What the task asks: Reproduce the abstract below on 18F-labeled mitiglinide derivatives for β-cell imaging in full, word for word.

Selected extract Block Start

Synthesis and evaluation of 18F-labeled mitiglinide derivatives as positron emission tomography tracers for β-cell imaging.

Measuring changes in β-cell mass in vivo during progression of diabetes mellitus is important for understanding the pathogenesis, facilitating early diagnosis, and developing novel therapeutics for this disease. However, a non-invasive method has not been developed. A novel series of mitiglinide derivatives (o-FMIT, m-FMIT and p-FMIT; FMITs) were synthesized and their binding affinity for the sulfonylurea receptor 1 (SUR1) of pancreatic islets were evaluated by inhibition studies. (+)-(S)-o-FMIT had the highest affinity of our synthesized FMITs (IC50=1.8μM). (+)-(S)-o-[(18)F]FMIT was obtained with radiochemical yield of 18% by radiofluorination of racemic precursor 7, hydrolysis, and optical resolution with chiral HPLC; its radiochemical purity was >99%. In biodistribution experiments using normal mice, (+)-(S)-o-[(18)F]FMIT showed 1.94±0.42% ID/g of pancreatic uptake at 5min p.i., and decreases in radioactivity in the liver (located close to the pancreas) was relatively rapid. Ex vivo autoradiography experiments using pancreatic sections confirmed accumulation of (+)-(S)-o-[(18)F]FMIT in pancreatic β-cells. These results suggest that (+)-(S)-o-[(18)F]FMIT meets the basic requirements for an radiotracer, and could be a candidate positron emission tomography tracer for in vivo imaging of pancreatic β-cells.

Selected extract Block End
Provided material Block Start

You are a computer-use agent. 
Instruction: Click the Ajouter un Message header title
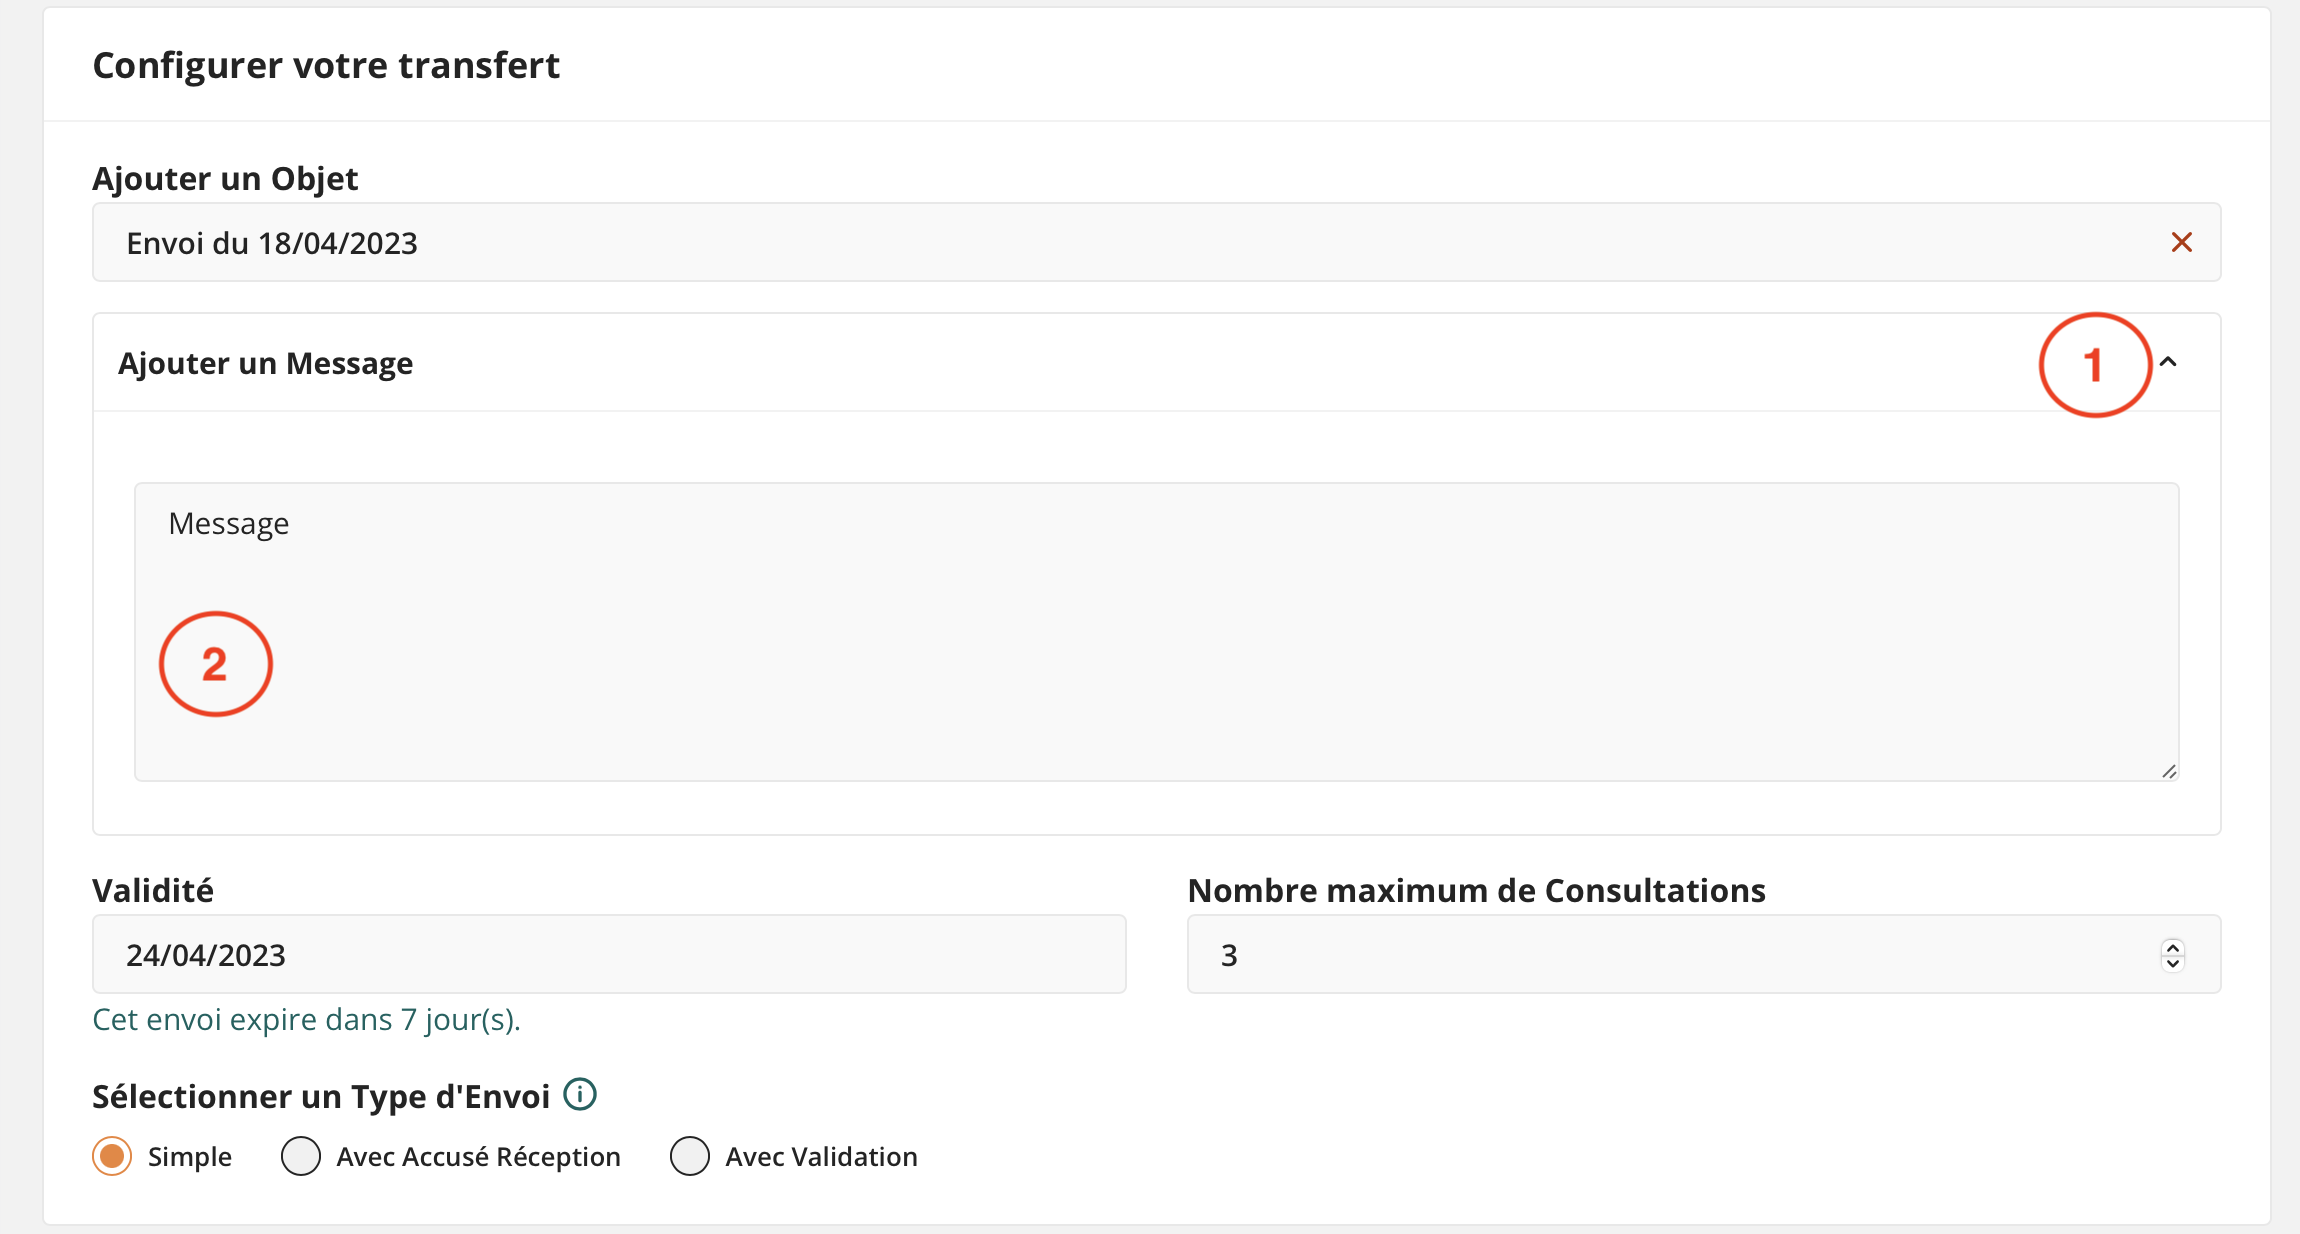(x=265, y=363)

Provided material Block End

Result for this exercise:
Synthesis and evaluation of 18F-labeled mitiglinide derivatives as positron emission tomography tracers for β-cell imaging.

Measuring changes in β-cell mass in vivo during progression of diabetes mellitus is important for understanding the pathogenesis, facilitating early diagnosis, and developing novel therapeutics for this disease. However, a non-invasive method has not been developed. A novel series of mitiglinide derivatives (o-FMIT, m-FMIT and p-FMIT; FMITs) were synthesized and their binding affinity for the sulfonylurea receptor 1 (SUR1) of pancreatic islets were evaluated by inhibition studies. (+)-(S)-o-FMIT had the highest affinity of our synthesized FMITs (IC50=1.8μM). (+)-(S)-o-[(18)F]FMIT was obtained with radiochemical yield of 18% by radiofluorination of racemic precursor 7, hydrolysis, and optical resolution with chiral HPLC; its radiochemical purity was >99%. In biodistribution experiments using normal mice, (+)-(S)-o-[(18)F]FMIT showed 1.94±0.42% ID/g of pancreatic uptake at 5min p.i., and decreases in radioactivity in the liver (located close to the pancreas) was relatively rapid. Ex vivo autoradiography experiments using pancreatic sections confirmed accumulation of (+)-(S)-o-[(18)F]FMIT in pancreatic β-cells. These results suggest that (+)-(S)-o-[(18)F]FMIT meets the basic requirements for an radiotracer, and could be a candidate positron emission tomography tracer for in vivo imaging of pancreatic β-cells.